* [What is expected]: When you reach the line with "Given: Click the Add costs label text", transcribe it and each line after it through the last one below, exactly. Pictures stay out.

* [Given information]:
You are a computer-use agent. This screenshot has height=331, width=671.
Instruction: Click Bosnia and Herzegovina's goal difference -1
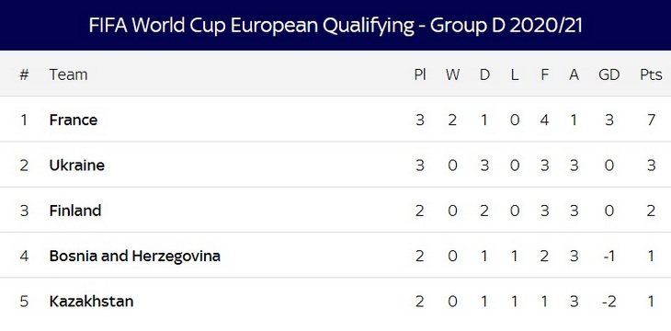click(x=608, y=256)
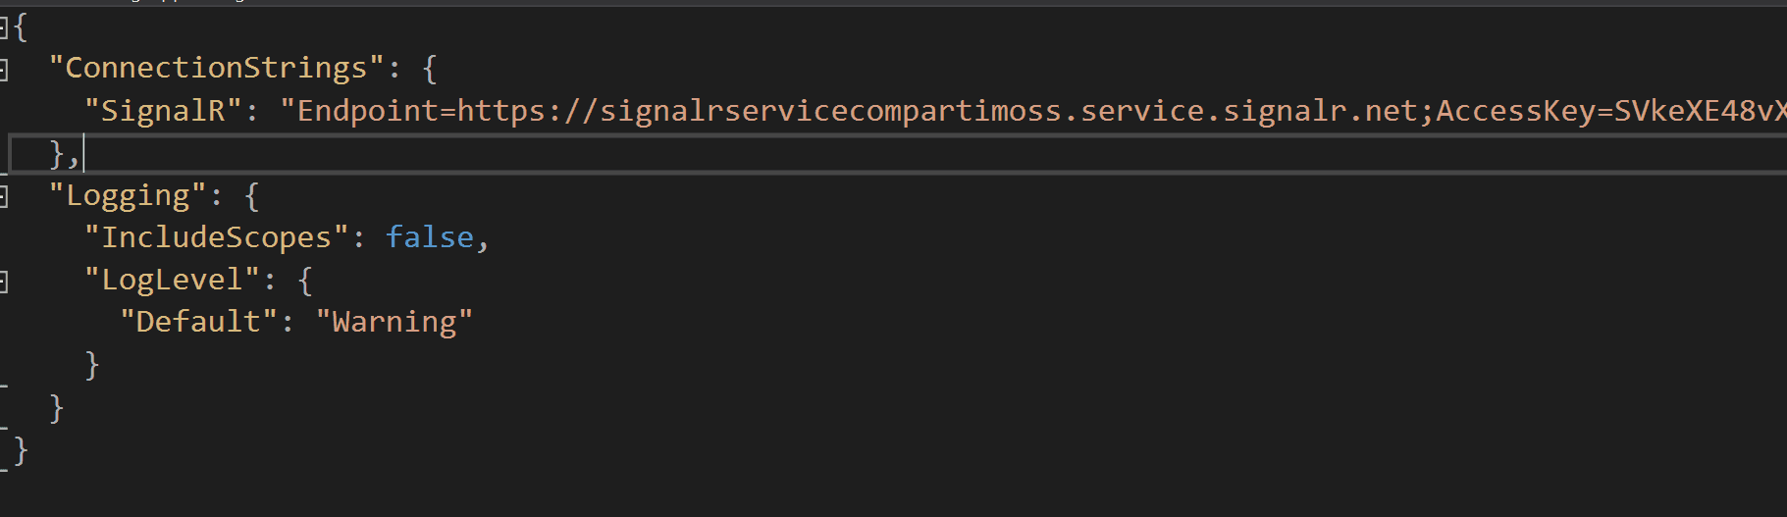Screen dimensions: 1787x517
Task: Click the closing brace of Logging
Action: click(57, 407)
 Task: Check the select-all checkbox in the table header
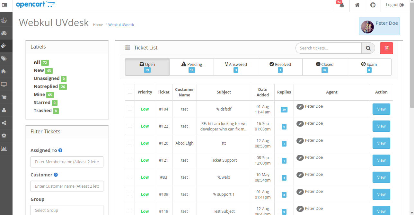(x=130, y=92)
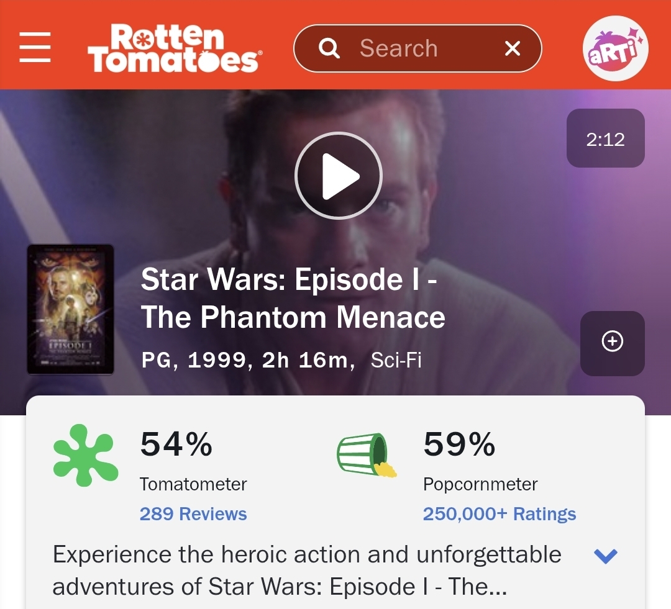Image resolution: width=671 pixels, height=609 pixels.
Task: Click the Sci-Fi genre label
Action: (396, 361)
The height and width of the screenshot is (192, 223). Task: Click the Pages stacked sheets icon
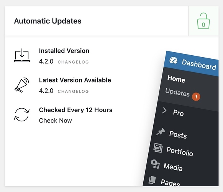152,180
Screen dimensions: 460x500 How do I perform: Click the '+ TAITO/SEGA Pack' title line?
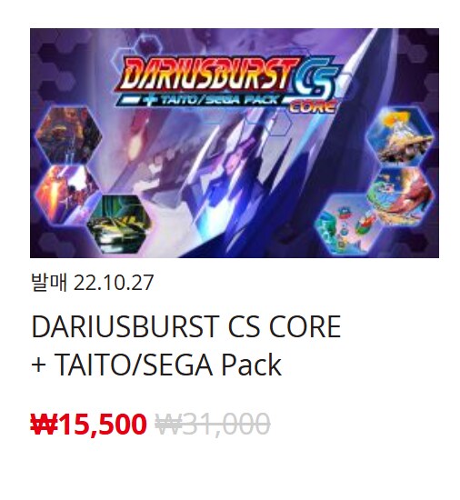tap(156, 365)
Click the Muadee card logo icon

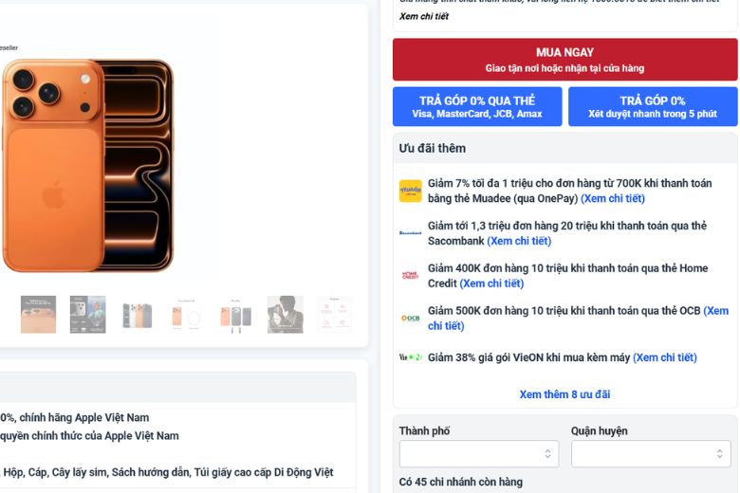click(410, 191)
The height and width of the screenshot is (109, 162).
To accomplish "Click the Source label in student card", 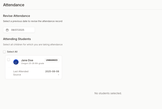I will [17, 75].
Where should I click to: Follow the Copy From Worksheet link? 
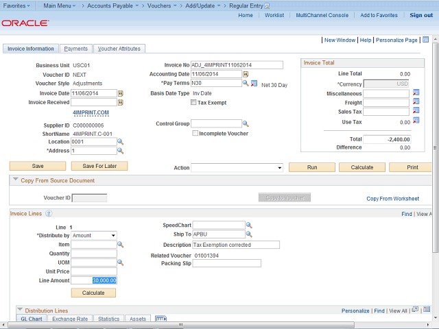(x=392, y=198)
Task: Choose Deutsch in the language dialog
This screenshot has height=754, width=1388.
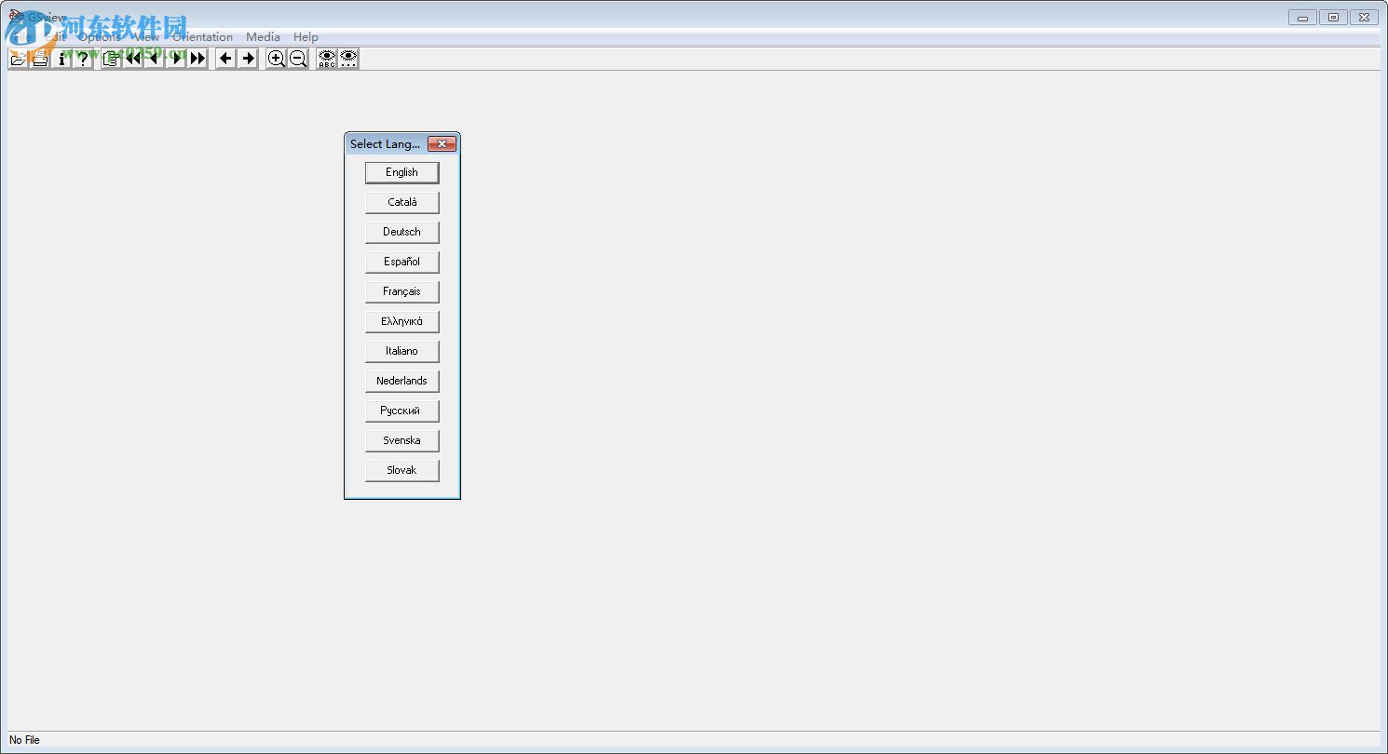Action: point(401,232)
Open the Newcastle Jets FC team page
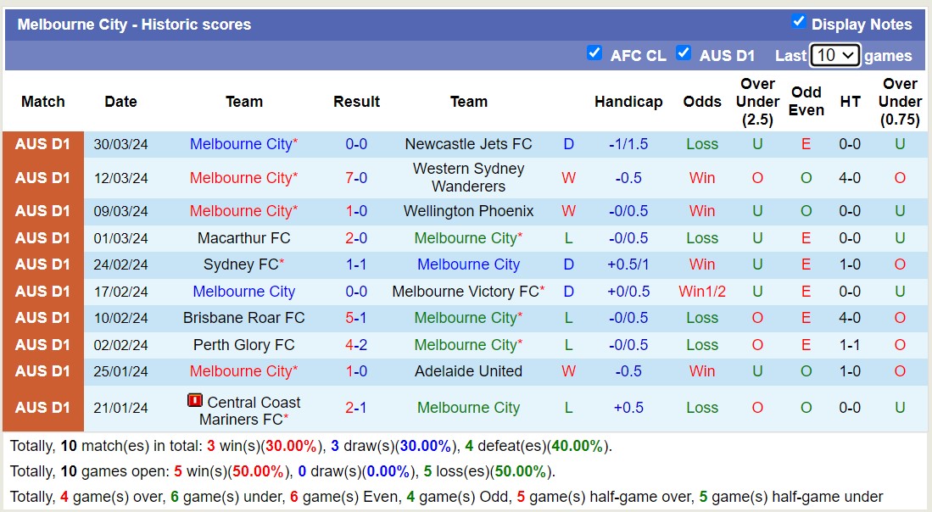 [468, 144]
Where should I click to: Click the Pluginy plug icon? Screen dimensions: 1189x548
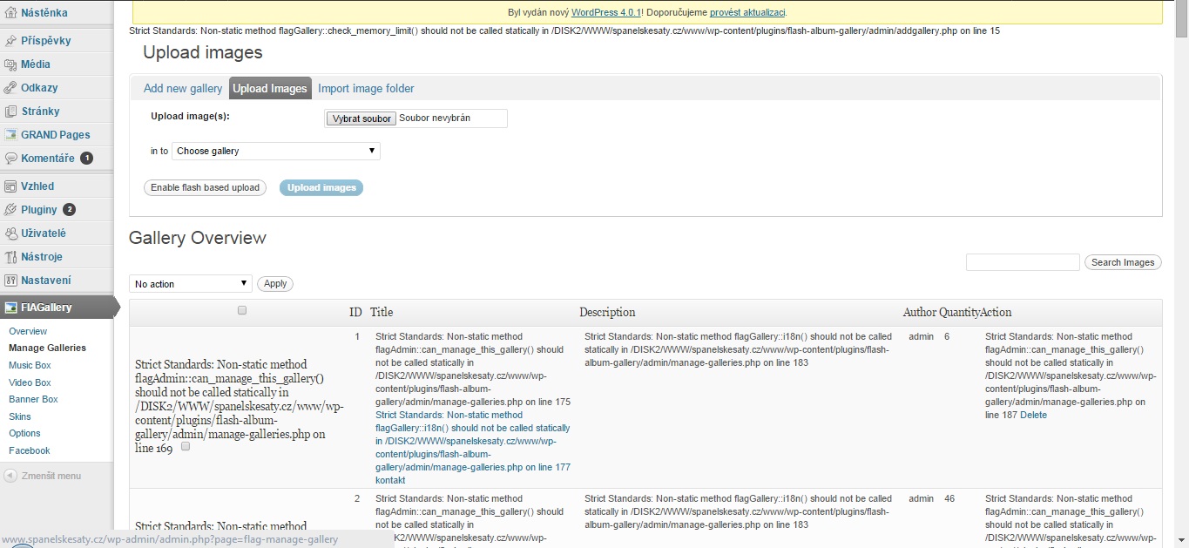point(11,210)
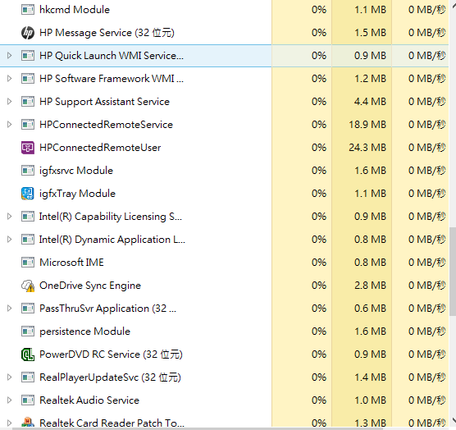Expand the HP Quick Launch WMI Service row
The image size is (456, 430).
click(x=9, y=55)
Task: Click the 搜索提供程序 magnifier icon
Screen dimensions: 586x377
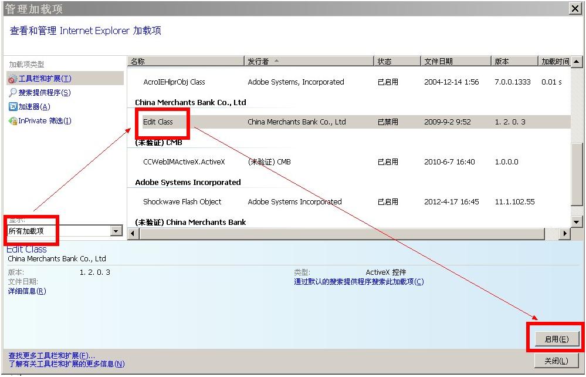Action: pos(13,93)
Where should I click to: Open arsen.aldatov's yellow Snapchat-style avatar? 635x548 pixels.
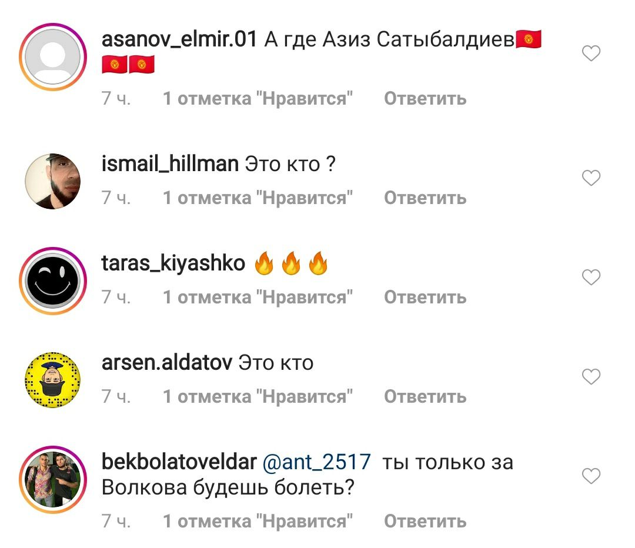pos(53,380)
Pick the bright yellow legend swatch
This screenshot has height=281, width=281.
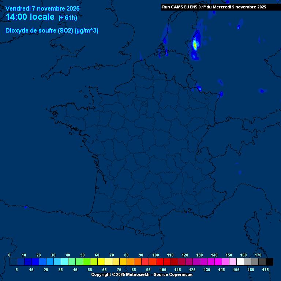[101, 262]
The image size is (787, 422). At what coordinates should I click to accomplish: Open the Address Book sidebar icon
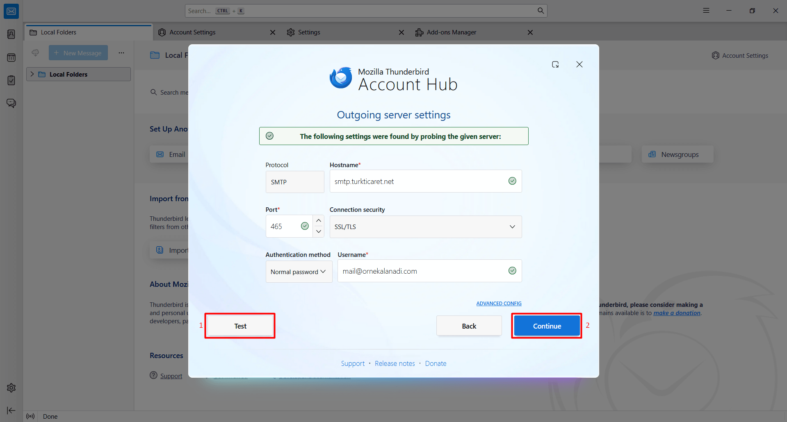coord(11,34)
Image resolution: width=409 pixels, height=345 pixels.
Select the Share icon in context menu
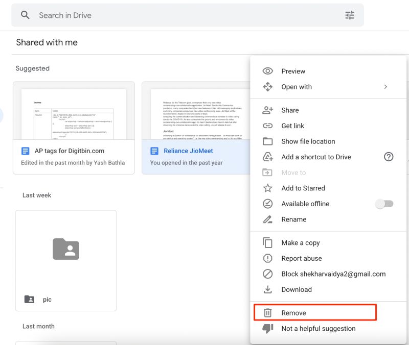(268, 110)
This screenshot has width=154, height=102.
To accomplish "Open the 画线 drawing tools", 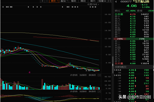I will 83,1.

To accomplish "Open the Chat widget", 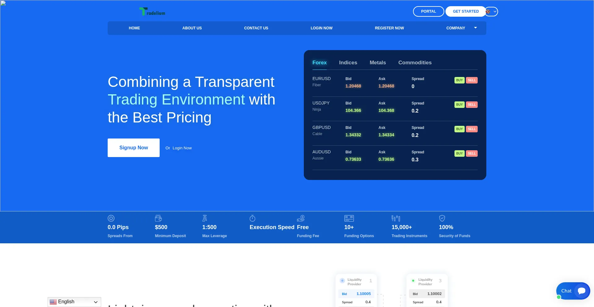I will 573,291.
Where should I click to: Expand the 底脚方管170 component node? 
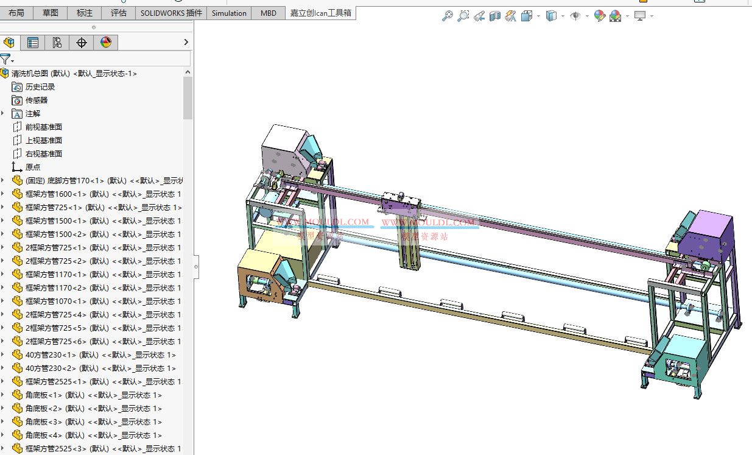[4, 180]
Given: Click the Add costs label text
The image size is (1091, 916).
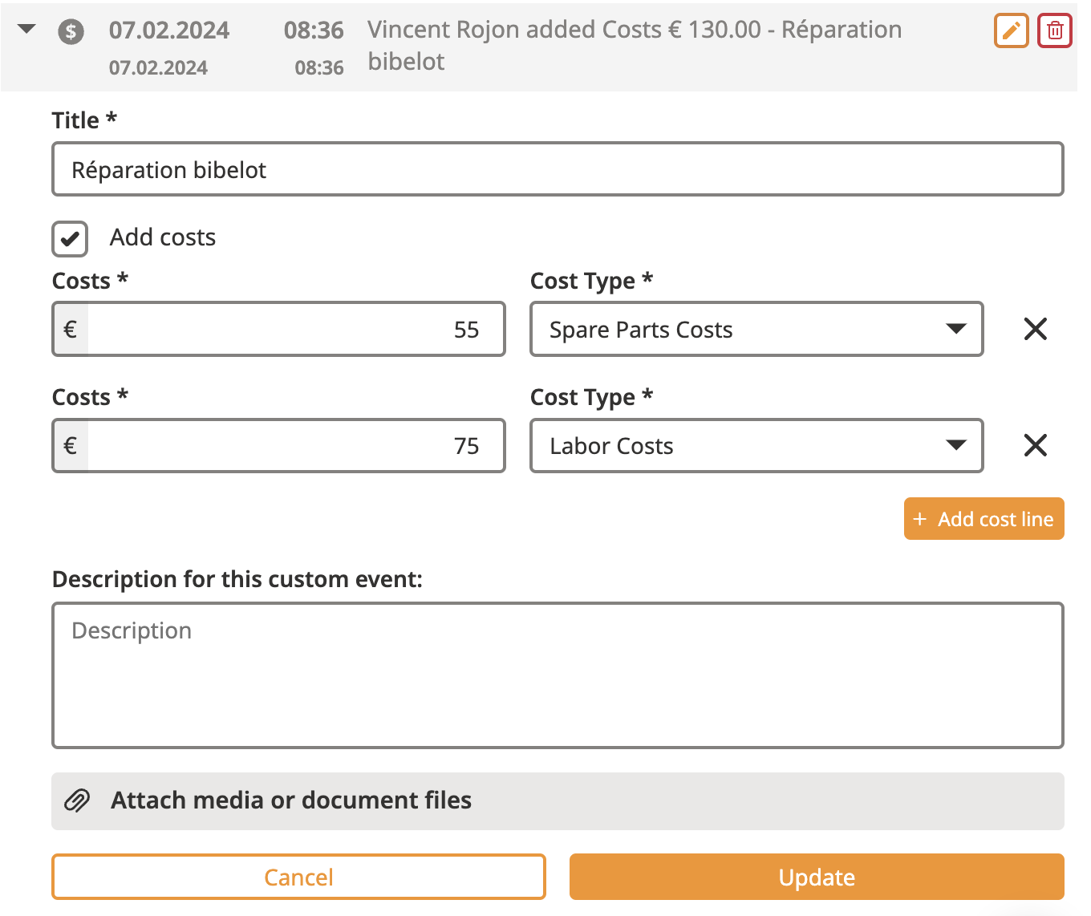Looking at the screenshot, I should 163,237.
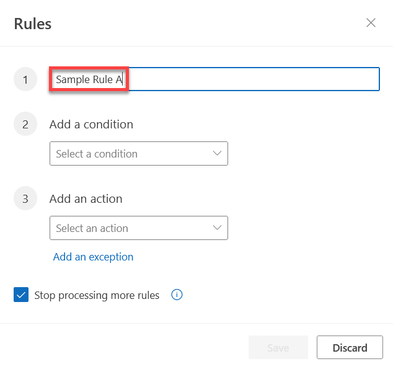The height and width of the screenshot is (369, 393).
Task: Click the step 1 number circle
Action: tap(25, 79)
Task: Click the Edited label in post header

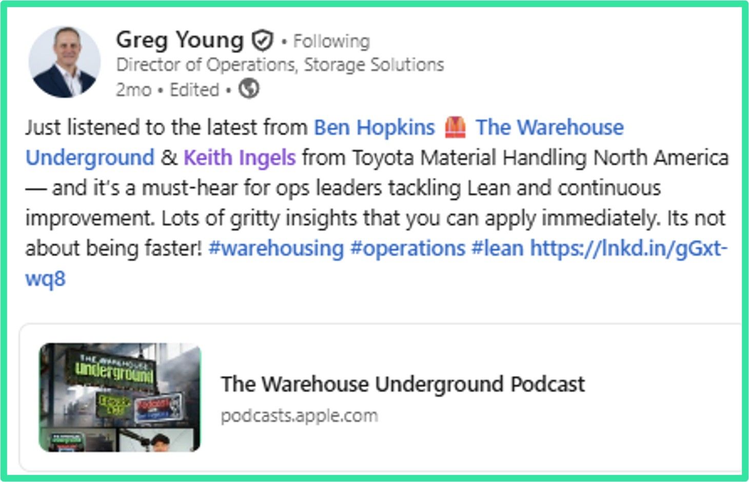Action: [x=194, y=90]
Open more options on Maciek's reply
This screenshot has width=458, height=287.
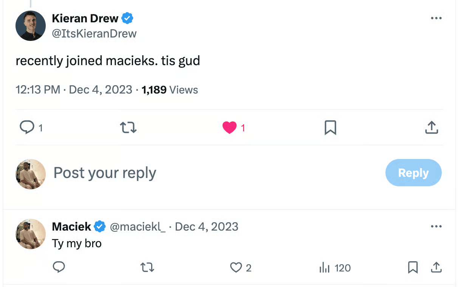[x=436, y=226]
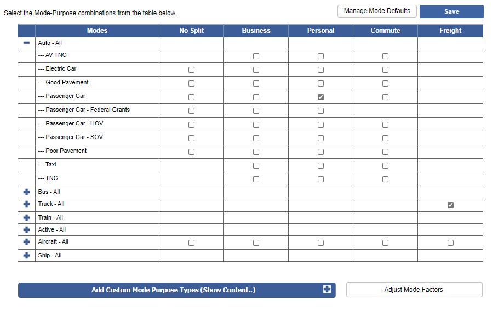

* [Response for this exercise]:
Given: Click the Add costs label text
The image size is (1091, 916).
Looking at the screenshot, I should 163,237.
The height and width of the screenshot is (369, 393).
Task: Click the step 1 number circle
Action: tap(25, 79)
Task: Click the Edited label in post header

Action: [x=194, y=90]
Open more options on Maciek's reply
This screenshot has width=458, height=287.
[x=436, y=226]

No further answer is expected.